In the records, find every line with the word "computer" and copy it out.

ENTRIES PROVIDED ->
-=-=-

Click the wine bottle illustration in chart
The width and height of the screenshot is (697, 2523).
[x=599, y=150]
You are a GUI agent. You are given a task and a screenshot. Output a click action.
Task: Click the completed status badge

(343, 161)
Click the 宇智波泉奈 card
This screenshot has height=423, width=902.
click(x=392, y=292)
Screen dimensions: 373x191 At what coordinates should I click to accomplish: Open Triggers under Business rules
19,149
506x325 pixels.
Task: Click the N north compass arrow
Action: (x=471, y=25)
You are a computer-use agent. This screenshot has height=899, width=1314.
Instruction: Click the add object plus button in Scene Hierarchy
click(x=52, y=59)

-=-=-

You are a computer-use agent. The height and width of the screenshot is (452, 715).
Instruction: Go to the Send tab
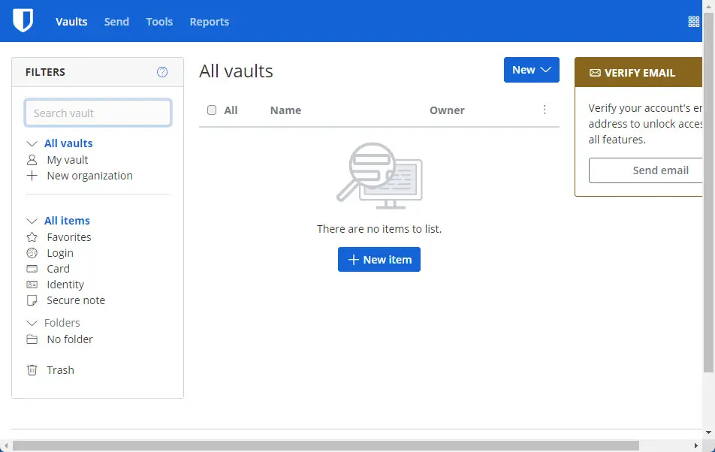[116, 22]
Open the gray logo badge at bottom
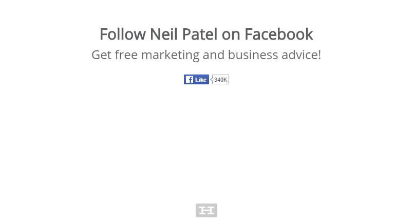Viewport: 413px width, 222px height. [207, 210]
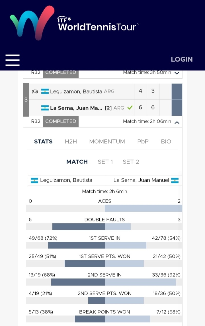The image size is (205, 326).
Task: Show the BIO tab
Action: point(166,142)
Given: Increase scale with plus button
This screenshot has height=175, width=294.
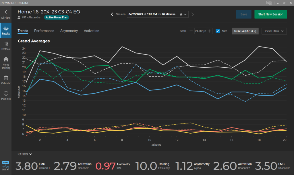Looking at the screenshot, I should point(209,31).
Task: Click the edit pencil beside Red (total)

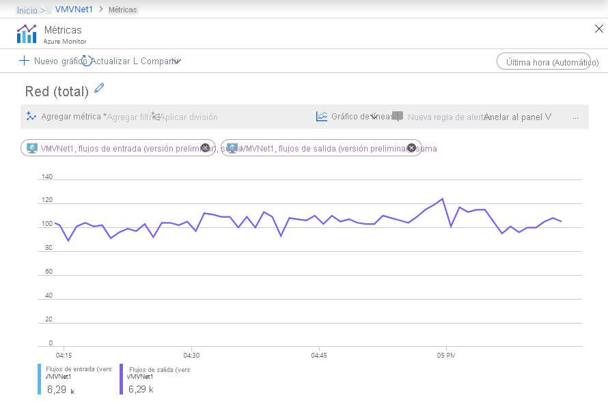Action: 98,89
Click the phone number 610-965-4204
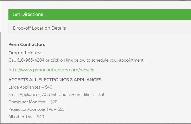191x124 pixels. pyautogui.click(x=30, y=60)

-=-=-

FINISHED TASK ->
You are a computer-use agent. This screenshot has height=899, width=1314.
You are a computer-use agent. The height and width of the screenshot is (452, 715).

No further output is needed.